Robert A. Di Ieso, Jr.
By Kerri Anne Renzulli
January 8, 2015

Q: “My daughter will be starting college this fall. I’m estimating the tuition will be about $25,000 each year. I’ve got about $45,000 put aside in a 529 for her. When should I tap that money?” —Henry Winkler, Colorado

A: The first thing you and your daughter should do is fill out a FAFSA, the federal financial aid application. Even if you think your household income will be too great to qualify for aid, it’s worth applying just to be certain, says Mark Kantrowitz, publisher of Edvisors.com, a website that helps people plan and pay for college. “I have seen many cases where families assume they won’t receive any aid, but actually do qualify based on the number of children they have currently attending college or because the high costs of the tuition resulted in a lower than expected family contribution amount.”

Don’t worry that the savings you currently have in your 529 will hurt her chances for aid either. Federal aid will be reduced by no more than 5.64% of the value of the account and account distributions are not considered income, Kantrowitz says.

Next, she should apply for the most available in federal direct student loans. In her first year, she can borrow $5,500. In her second year, $6,500, and any of the years following up to $7,500. Because you only get to borrow a certain amount in these direct federal student loans—which have much lower interest rates than Parent PLUS loans or private loans—it’s worth borrowing the max each year and accruing that interest rather than waiting and trying to borrow the full cost of college her third or fourth year, says Kantrowitz.

If you have other savings accounts you can draw from, Kantrowitz recommends setting aside $4,000 a year from such an account for your daughter’s college education so that you can take advantage of the American Opportunity Tax Credit.

With this credit, you get 100% of the first $2,000 you spend on tuition, fees and course materials paid during the year, plus 25% of the next $2,000. The credit is worth $2,500 off your tax bill. Also, 40% of the credit (up to $1,000) is refundable, which means you can get it even if you owe no tax.

The caveat: You will need to have a modified adjusted gross income of $80,000 or less, or $160,000 or less for married couples, a year to get the full benefit. If you earn more than $90,000 or $180,000 for joint filers, you cannot claim the credit.

You cannot use any of the funds from your 529 to qualify for the tax credit since that plan is already a form of tax-free educational assistance. If you do not have an additional $4,000 a year to put toward her education, you can also qualify for the credit by using the student loan amount she received—but just know that you may not be also able to claim the student loan deduction on that amount since you’ve already received a tax break on it, says Kantrowitz. (Right now you can claim both, but Kantrowitz says that could change in the future.)

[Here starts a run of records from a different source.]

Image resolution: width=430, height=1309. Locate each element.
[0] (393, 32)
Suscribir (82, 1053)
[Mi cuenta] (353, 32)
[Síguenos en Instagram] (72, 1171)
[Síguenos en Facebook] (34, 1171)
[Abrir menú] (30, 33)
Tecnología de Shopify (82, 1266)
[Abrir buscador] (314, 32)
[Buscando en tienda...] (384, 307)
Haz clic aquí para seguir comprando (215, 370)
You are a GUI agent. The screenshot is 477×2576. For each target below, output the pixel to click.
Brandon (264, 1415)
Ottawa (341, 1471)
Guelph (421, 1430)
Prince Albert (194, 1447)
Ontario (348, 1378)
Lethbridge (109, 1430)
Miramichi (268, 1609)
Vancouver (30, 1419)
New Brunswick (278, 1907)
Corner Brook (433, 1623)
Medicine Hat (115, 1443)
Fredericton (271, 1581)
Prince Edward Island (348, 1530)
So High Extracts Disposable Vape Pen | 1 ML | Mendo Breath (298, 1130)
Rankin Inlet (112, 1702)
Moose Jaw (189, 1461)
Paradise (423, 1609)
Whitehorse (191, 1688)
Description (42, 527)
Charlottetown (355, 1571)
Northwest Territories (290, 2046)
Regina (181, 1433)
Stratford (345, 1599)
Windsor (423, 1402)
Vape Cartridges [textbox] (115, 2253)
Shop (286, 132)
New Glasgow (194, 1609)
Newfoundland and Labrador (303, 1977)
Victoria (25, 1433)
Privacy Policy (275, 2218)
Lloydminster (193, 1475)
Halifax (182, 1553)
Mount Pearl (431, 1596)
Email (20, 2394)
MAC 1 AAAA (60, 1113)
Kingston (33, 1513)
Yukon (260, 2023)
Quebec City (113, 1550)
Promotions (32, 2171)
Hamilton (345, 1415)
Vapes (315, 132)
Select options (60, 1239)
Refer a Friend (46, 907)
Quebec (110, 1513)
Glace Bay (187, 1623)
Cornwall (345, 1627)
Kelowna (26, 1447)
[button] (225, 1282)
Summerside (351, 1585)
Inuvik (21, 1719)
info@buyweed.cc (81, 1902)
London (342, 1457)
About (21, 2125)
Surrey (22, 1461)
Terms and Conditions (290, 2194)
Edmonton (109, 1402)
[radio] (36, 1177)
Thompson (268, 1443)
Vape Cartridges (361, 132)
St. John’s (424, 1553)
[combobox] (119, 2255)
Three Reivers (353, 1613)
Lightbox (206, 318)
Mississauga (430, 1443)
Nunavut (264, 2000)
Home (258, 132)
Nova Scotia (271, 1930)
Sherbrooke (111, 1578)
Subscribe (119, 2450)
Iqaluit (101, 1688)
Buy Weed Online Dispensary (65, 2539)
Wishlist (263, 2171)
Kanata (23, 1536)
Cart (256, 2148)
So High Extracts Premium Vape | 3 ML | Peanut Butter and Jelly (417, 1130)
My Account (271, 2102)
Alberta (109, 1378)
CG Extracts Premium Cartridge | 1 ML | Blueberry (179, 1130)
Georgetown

After deducting any grant aid, her student loan sum, and the $4,000 from another savings account, pay the remaining education expenses with funds from the 529 plan.

“Under this plan it is likely your 529 will be exhausted after her third year of college, or sooner if you don’t put aside that additional $4,000 for the tax credit each year,” says Kantrowitz.

To make up the difference you’ll need to secure another loan. If you own a home, consider home equity financing before PLUS loans, since the latter currently carry a 7.21% interest rate and come with an “origination” fee of about 4.3% of the principal amount you borrow.

If you must take the PLUS, you might be tempted to try to lock in current interest rates by borrowing to cover the first two years’ worth of expenses. But you’d end up having to borrow more since she’ll be getting less federal loan money those first two years, and you’d have to pay two more year’s worth of interest. Even with possible rate increases, you’re still better off taking the PLUS loans in her last two years.